A questão do processo de tornar virtuais os meios de guerra traz novos questionamentos. Urge a necessidade da atualização das teorias de guerra, dado que as existentes não alcançam as problemáticas advindas dessa nova tecnologia, sendo, também, conveniente a busca por novos métodos para abordar de forma mais eficaz o tema e, principalmente, a formulação de leis internacionais específicas que regulamentem a utilização desses aviões.

Por mais que as condições e características das guerras representem uma novidade, ainda se está lidando com questões de política e diplomacia. Porém, aparentemente a preocupação em desenvolver o aprimoramento dessas tecnologias, que operam no cenário internacional como multiplicador de forças das principais potências, parece muito menor do que a de desenvolver meios que descartem o uso da força.

 

REFERÊNCIAS BIBLIOGRAFICAS

 

ALSTON, Philip. UN Rights Expert Voices Concern Over Use of Unmanned Drones by United States. Nova York: UN News Center, 28/10/2009. Disponível em <http://www.un.org/apps/news/story.asp?NewsID=32764&Cr=alston&Cr1=#.UGNeOLJmQmx>. Acesso em: 19/9/2012.

BUSH, George W. O discurso de Bush no Congresso dos EUA. Folha de São Paulo, 21/9/2001, São Paulo.

ENGELHARDT, Tom. Washington, capital da guerra perpétua. Mirante, 13/7/2012. Disponível em <http://revistamirante.wordpress.com/2012/07/13/washington-capital-da-guerra-perpetua>. Acesso em: 20/9/2012.

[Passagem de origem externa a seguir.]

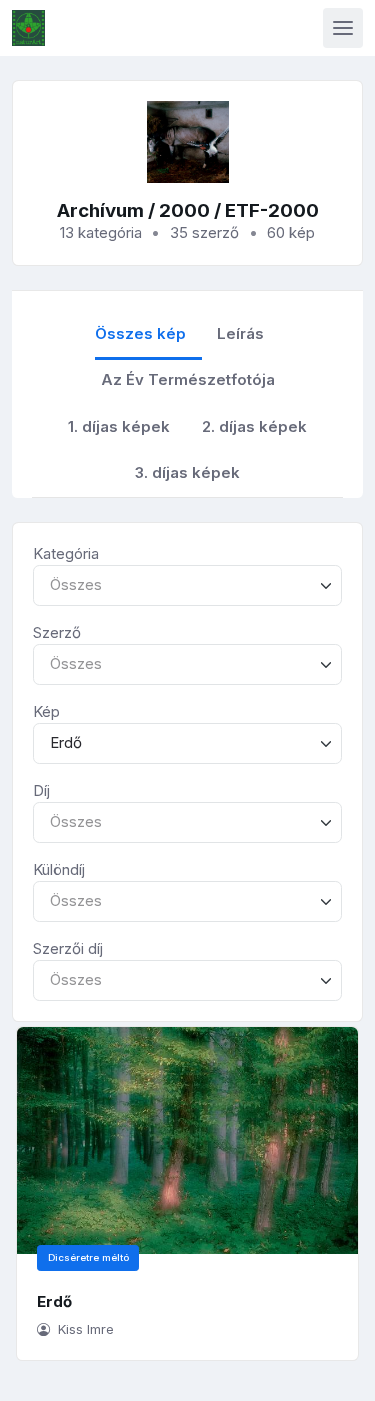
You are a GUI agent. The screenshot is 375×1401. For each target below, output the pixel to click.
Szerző (57, 632)
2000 (184, 210)
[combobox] (187, 585)
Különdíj (59, 869)
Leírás (240, 333)
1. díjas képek (119, 426)
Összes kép (140, 333)
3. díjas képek (187, 472)
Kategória (66, 553)
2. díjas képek (254, 426)
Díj (41, 790)
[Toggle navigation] (343, 28)
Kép (46, 711)
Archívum (100, 210)
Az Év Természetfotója (188, 379)
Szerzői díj (68, 948)
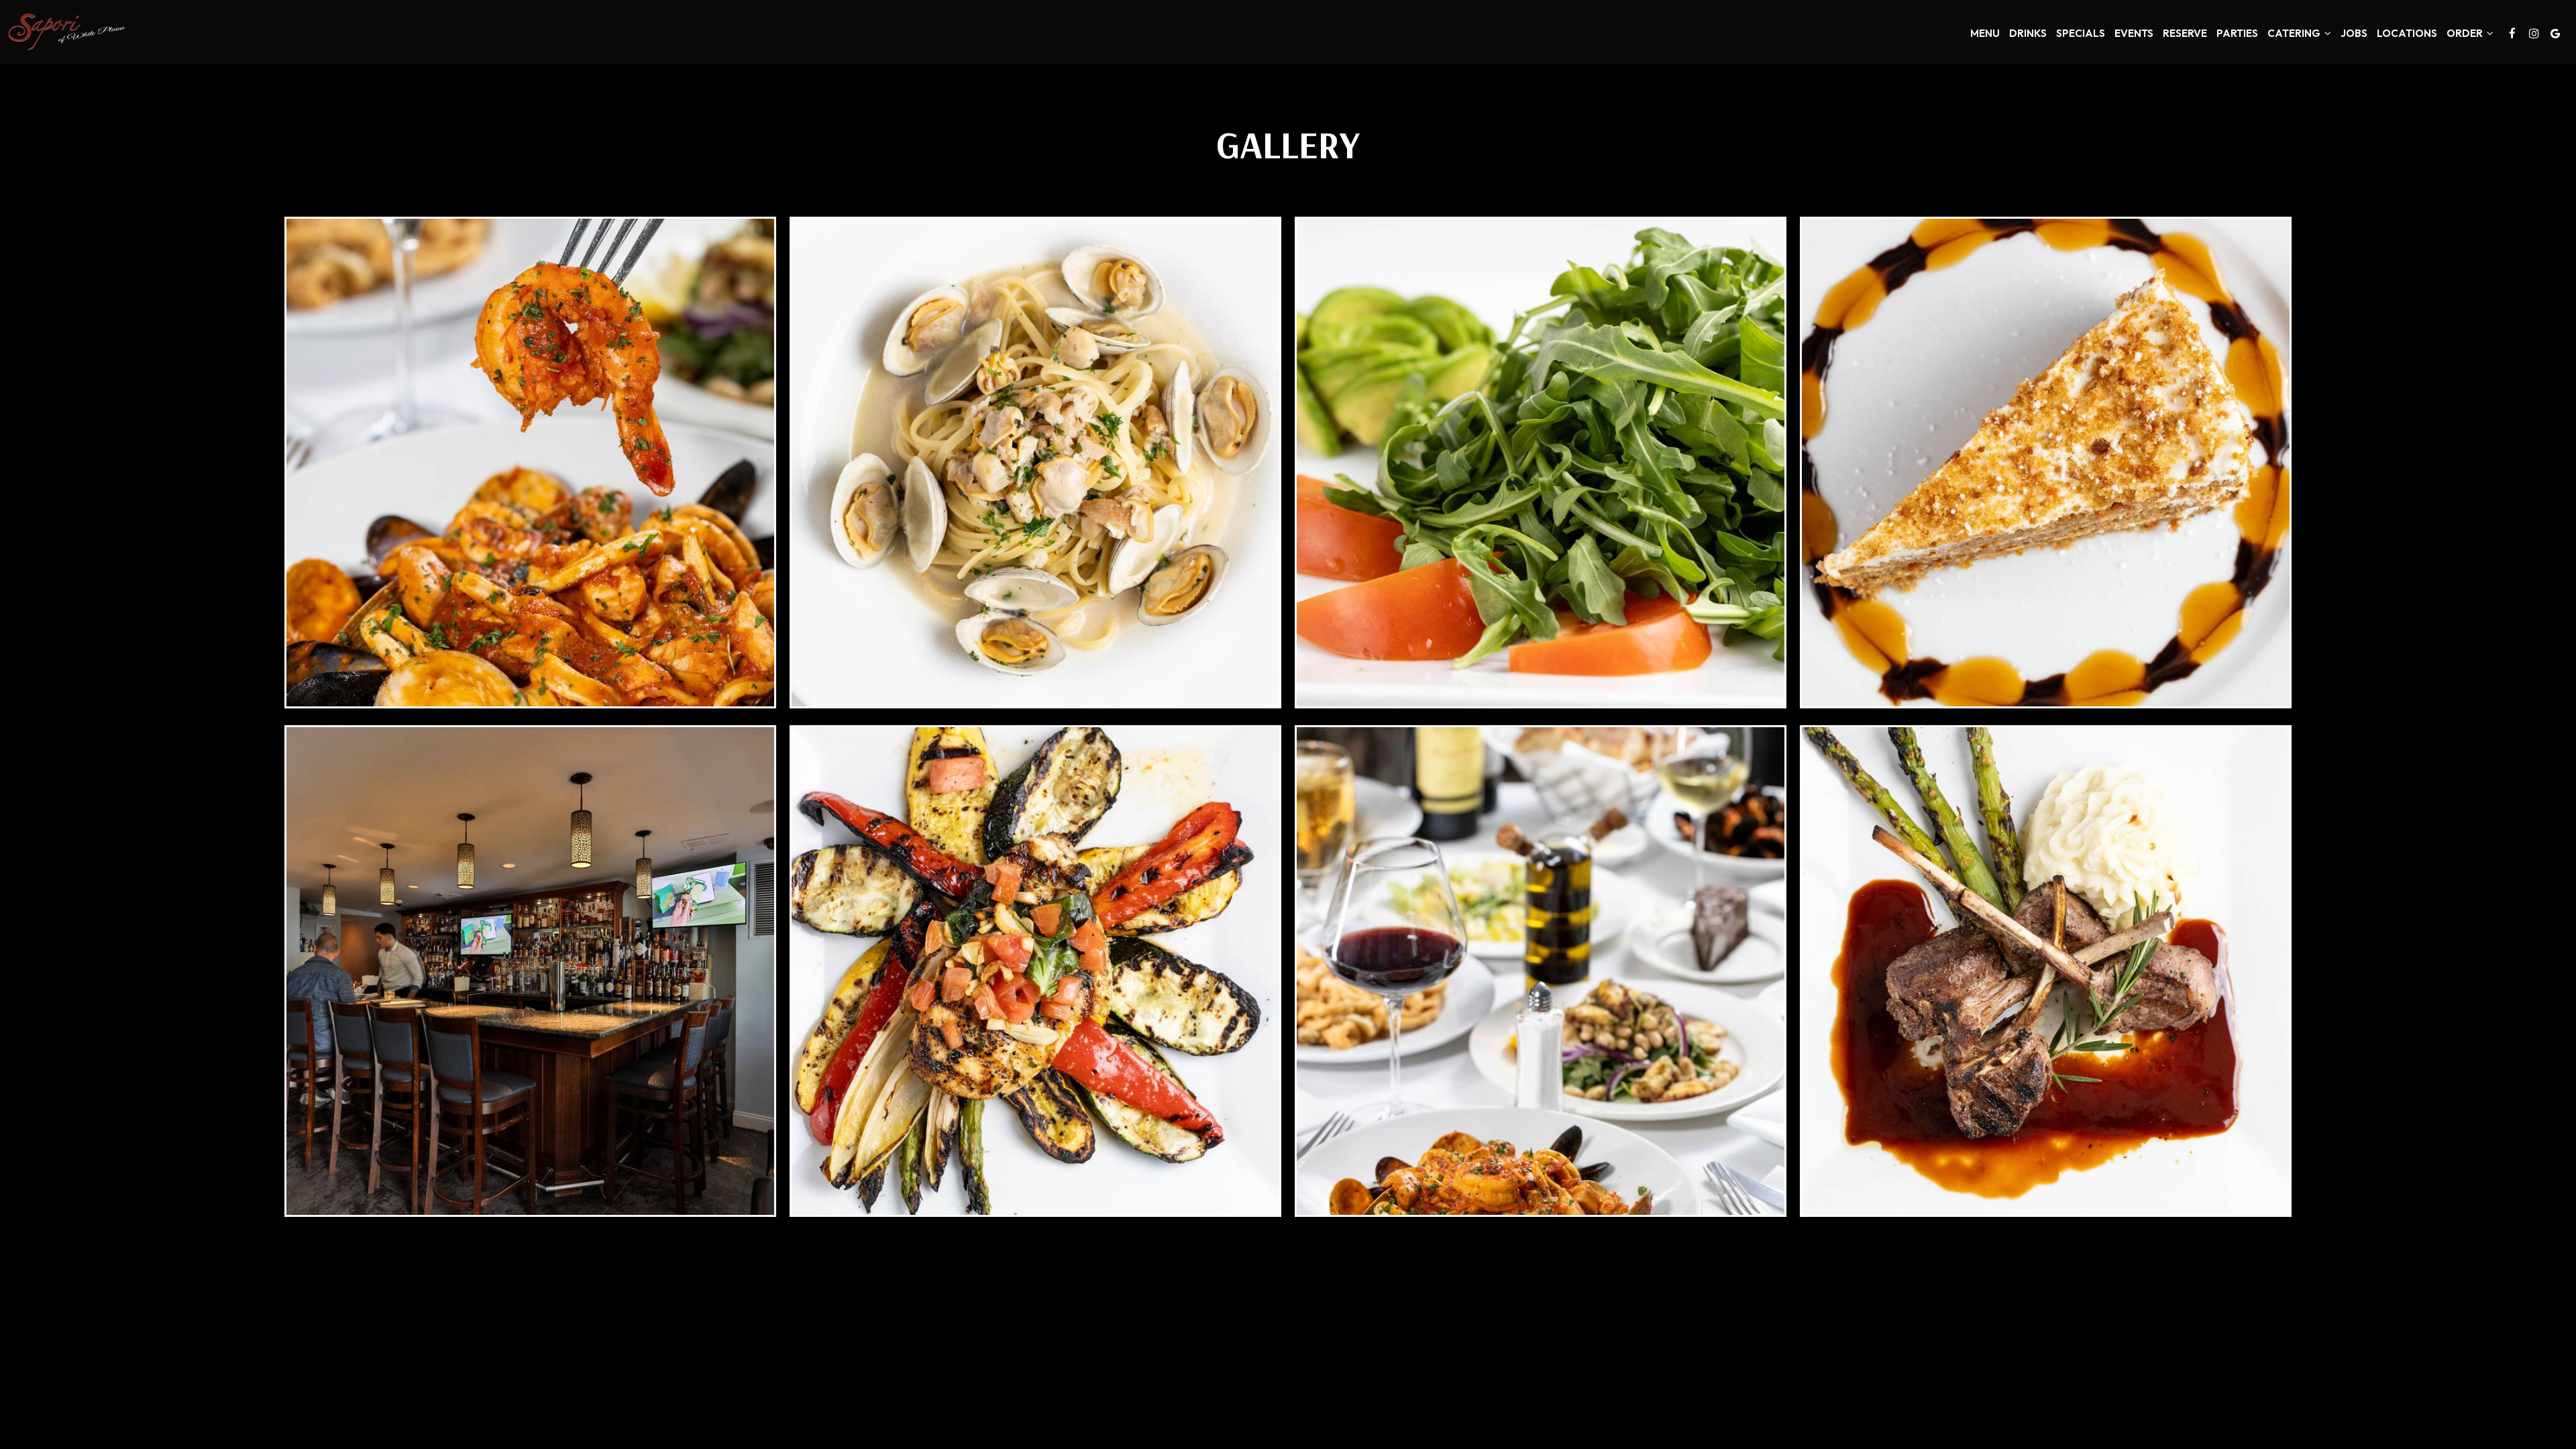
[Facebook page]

HASTINGS, Michael. The Drones Wars. Rolling Stone, 26/4/2012.

HUSSAIN, Murtaza. Is Drone War Moral? Salon, 6/8/2012.

KLEIN, Naomi. A doutrina do choque: A ascensão do capitalismo de desastre. Rio de Janeiro: Nova Fronteira, 2007.

SIFTON, John. Drones A Troubling History: Cover story. The Nation, 27/2/2012.

ZENKO, Micah. 10 Things You Didn’t Know About Drones: When drones were created, how they’re used, and what their future looks like. Foreign Policy, mar. 2012.